- Country: Australia
- Language: English
- Genre: Science fiction

Publication
- Published in: Clarkesworld Magazine
- Publication type: Periodical
- Media type: Print
- Publication date: April 2022

= Dream Factory (short story) =

2022 short story by Greg Egan

"Dream Factory" is a science-fiction short story by Australian writer Greg Egan, first published in the Clarkesworld Magazine in April 2022. It describes the development of an app to watch the dreams of pets. The short story was included in the collection Sleep and the Soul in 2023.

== Plot ==
In the near future, people put electrodes in their pet's brains to make them do tricks. James intends to expose this as nonsense and uses the cat Pawpaw to program an app, which shows the dreams of pets. But instead of the world realizing that they should not mess with their brains, the app goes viral after the recommendation of a famous pop singer.

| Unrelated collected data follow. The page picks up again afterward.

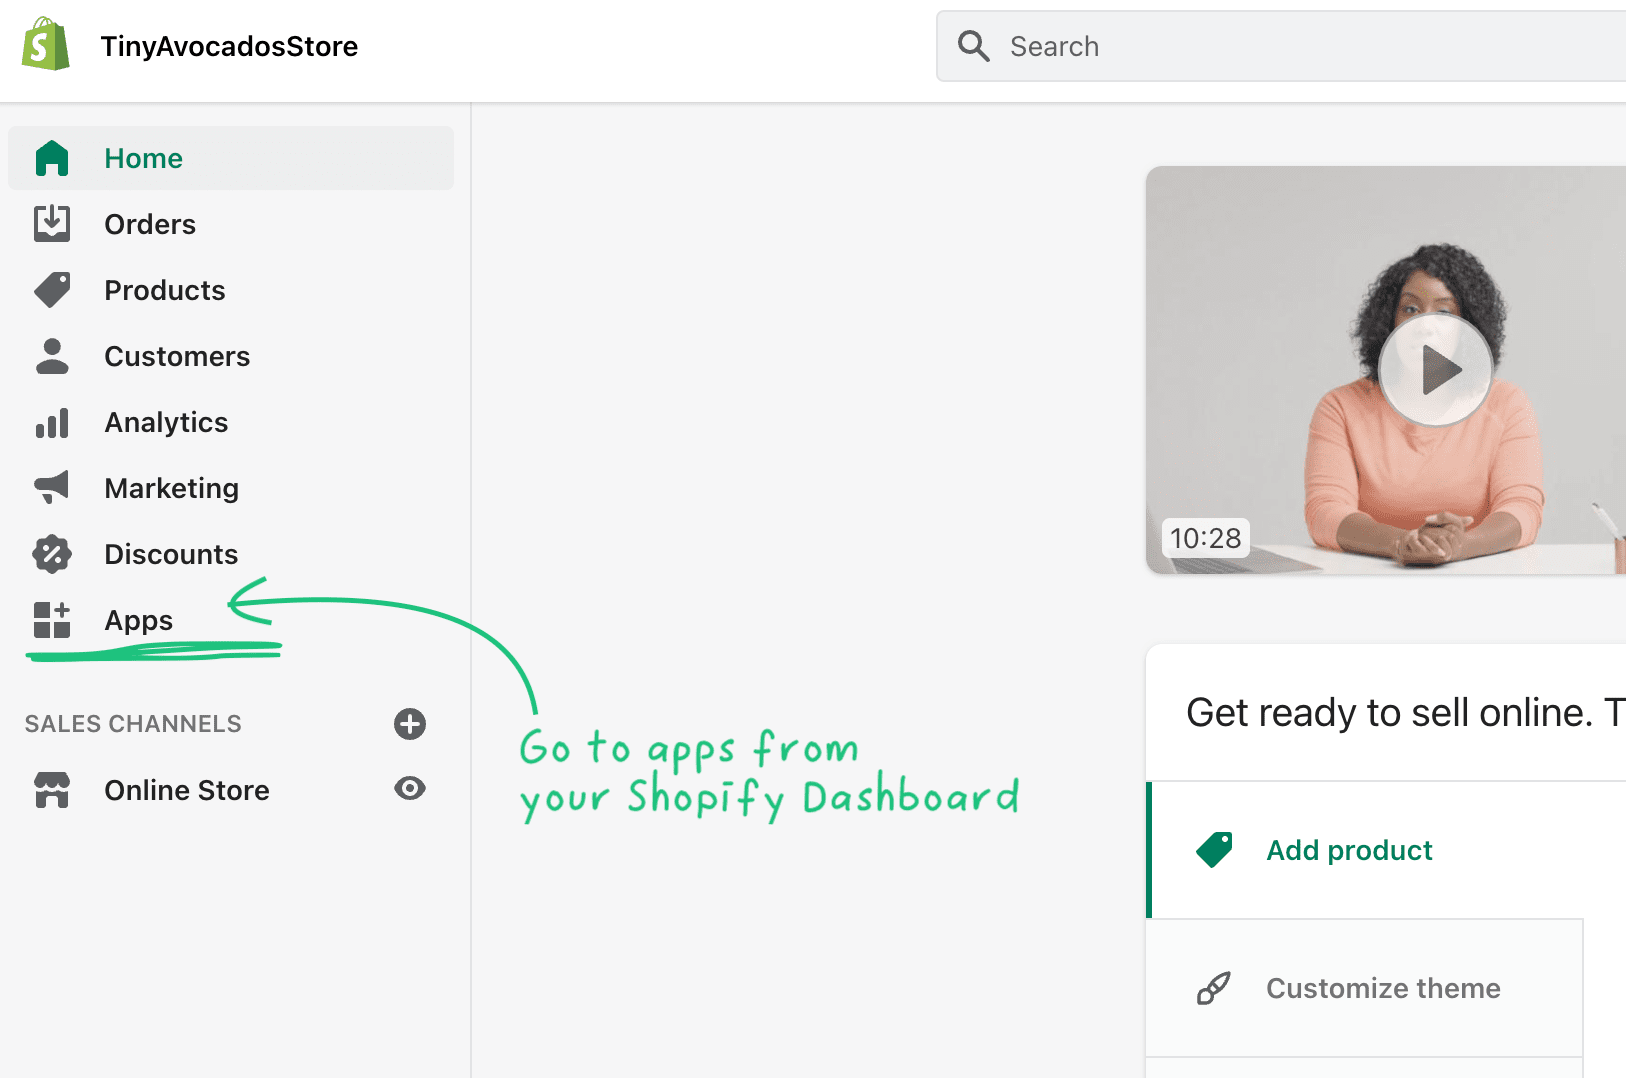
Task: Click the Apps grid icon
Action: click(x=52, y=620)
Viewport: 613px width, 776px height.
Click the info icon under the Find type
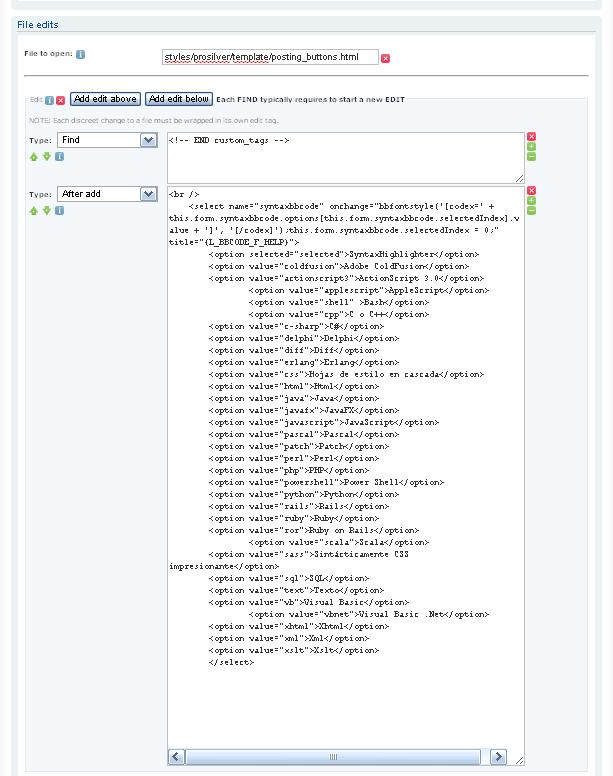59,156
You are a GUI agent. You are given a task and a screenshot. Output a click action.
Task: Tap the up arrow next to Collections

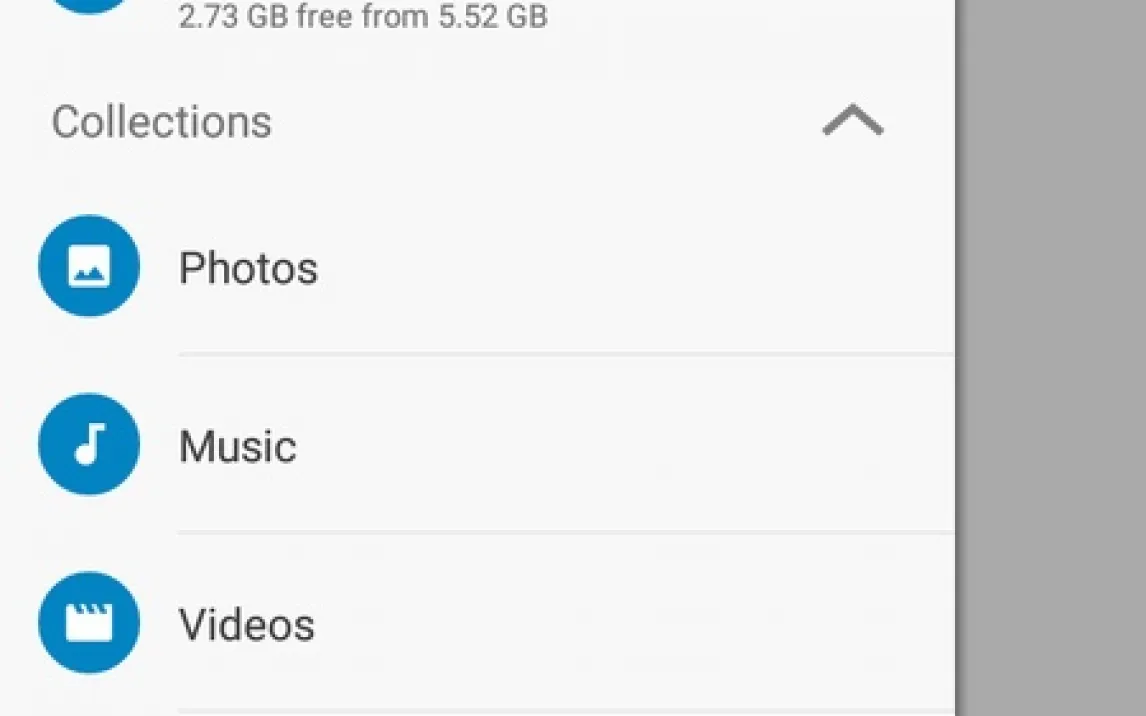point(852,122)
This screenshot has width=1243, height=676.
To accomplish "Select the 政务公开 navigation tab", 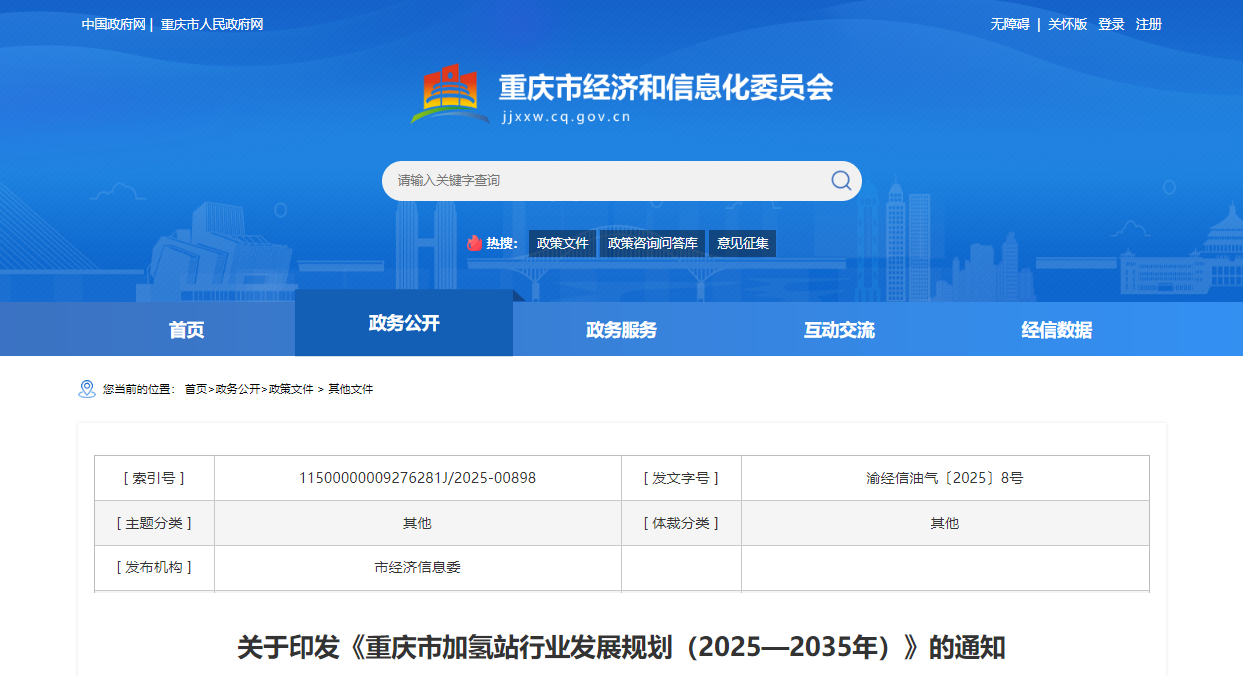I will (x=404, y=323).
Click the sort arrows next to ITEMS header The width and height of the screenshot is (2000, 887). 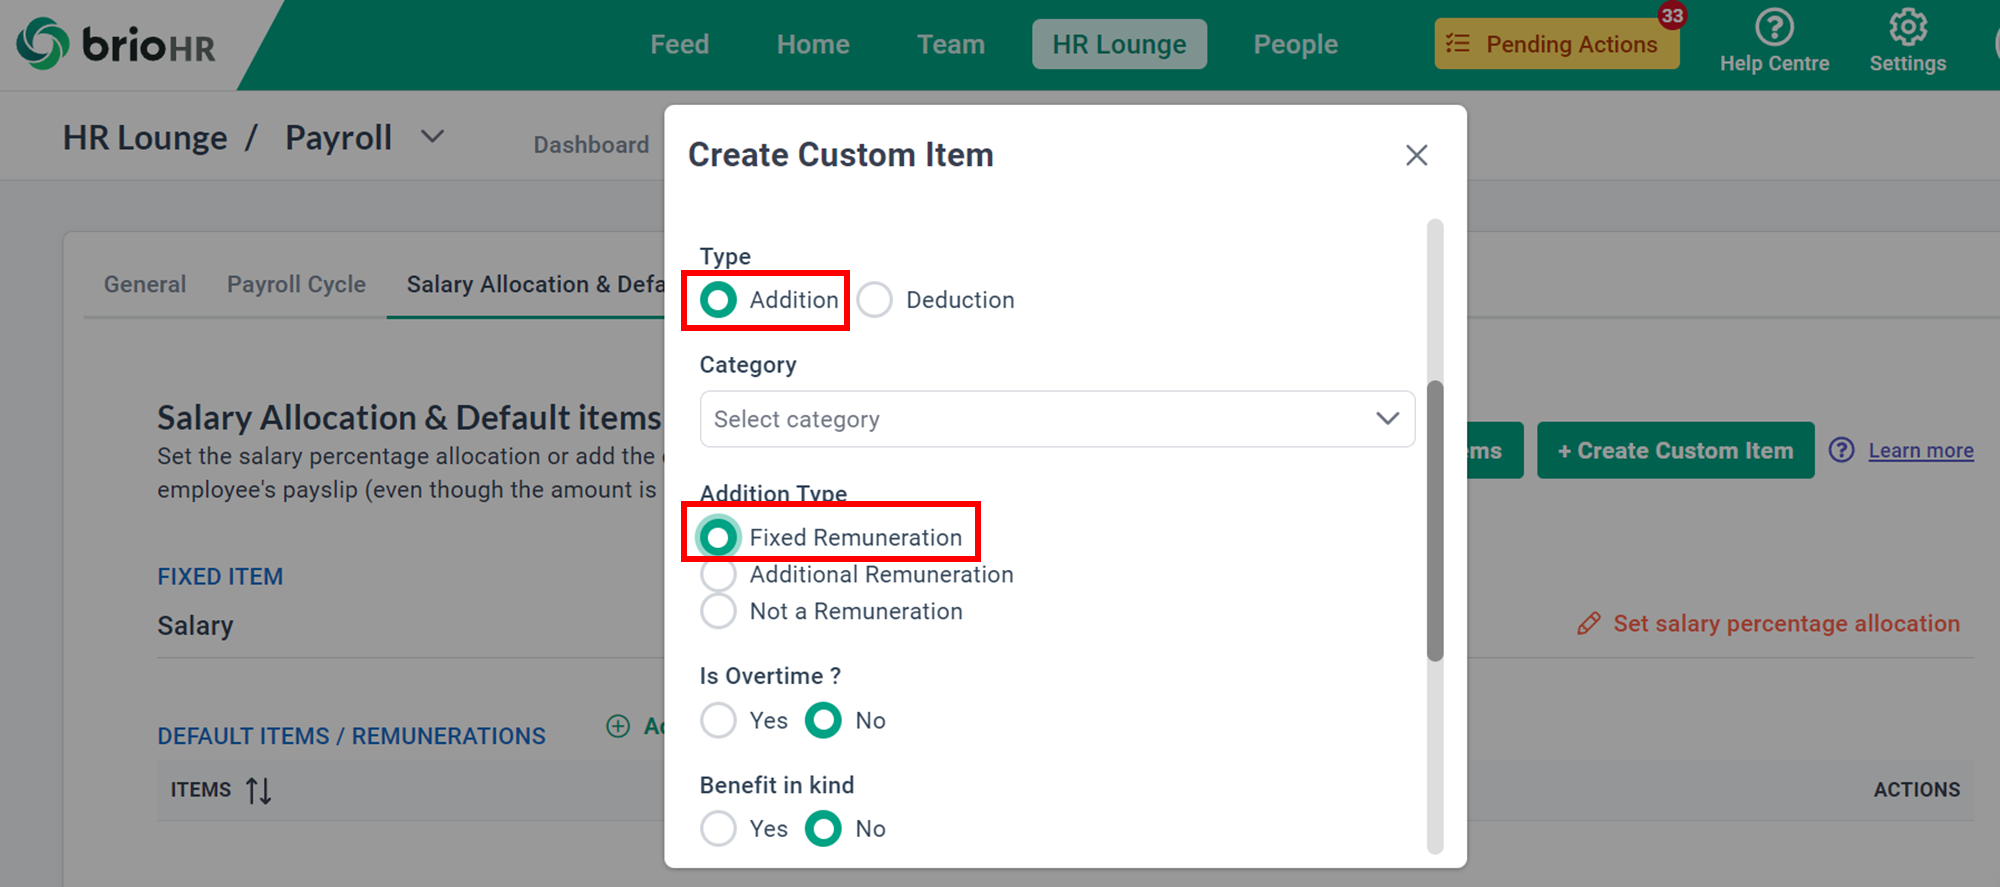pos(257,790)
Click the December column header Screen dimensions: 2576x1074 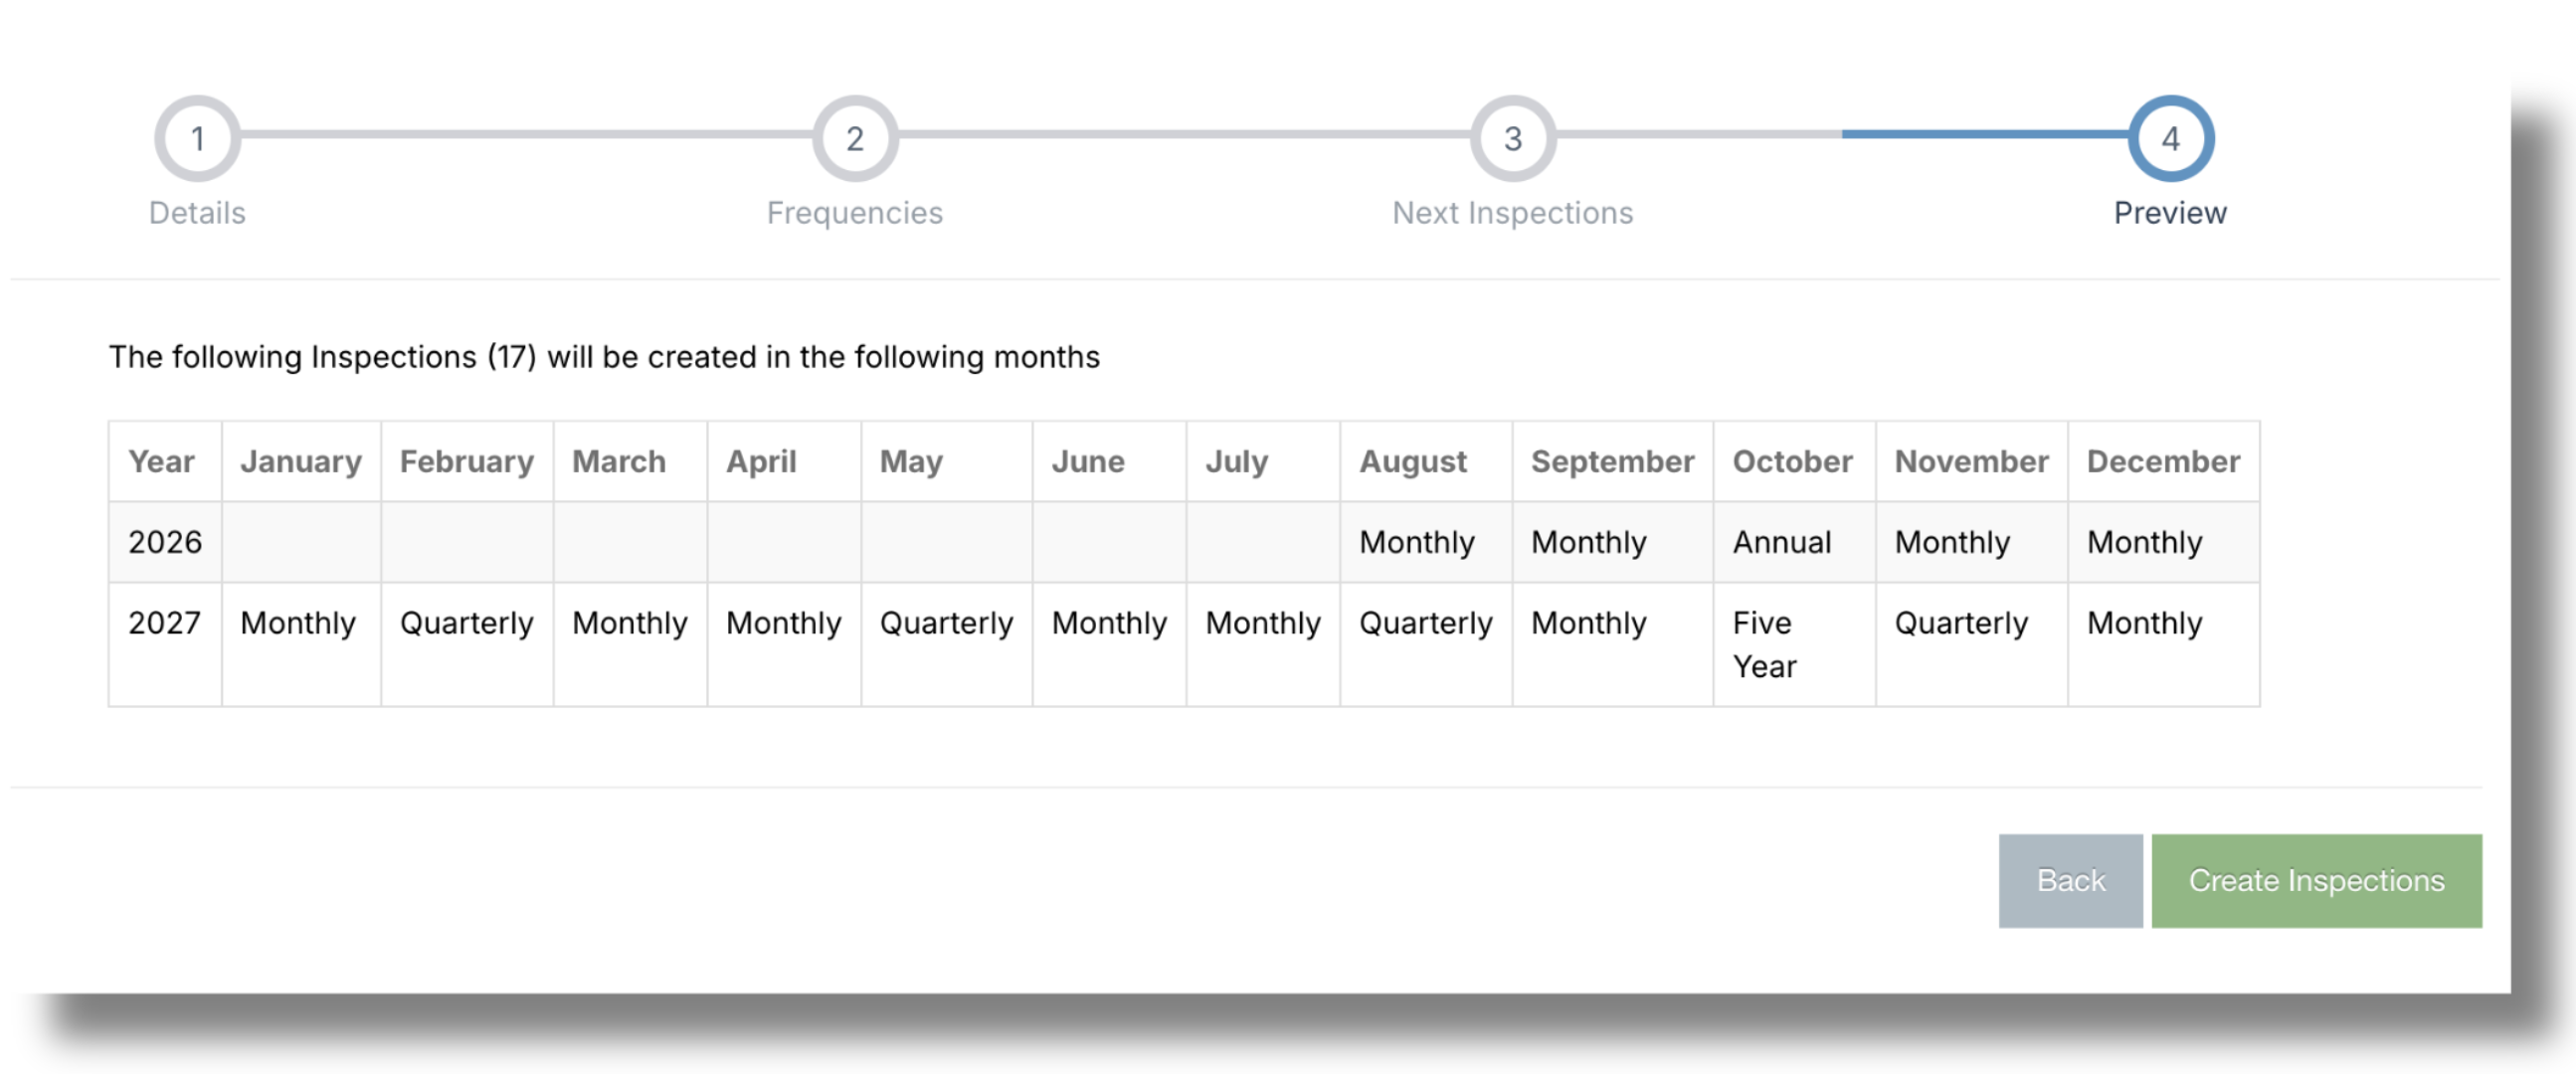click(2163, 461)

James then begins to work on a fake decoy app to undermine his own success.

== Reviews ==
Victoria Silverwolf wrote in Tangent Online that Egan "creates unusually plausible speculative technology, while also demonstrating a profound understanding of the cultural impact of social media". She further adds that "subtle hints of a near future when today’s disturbing trends have continued in an all too believable way add a sense of authenticity to a story that will appeal to many, whether or not they are ailurophiles."

Karen Burnham wrote in Locus that the short story "might be a bit long for its premise, but it’s a great look at a modern day intersection of different technologies."

Russell Letson also wrote in Locus that the short story is a "a canny and rewarding hacking project."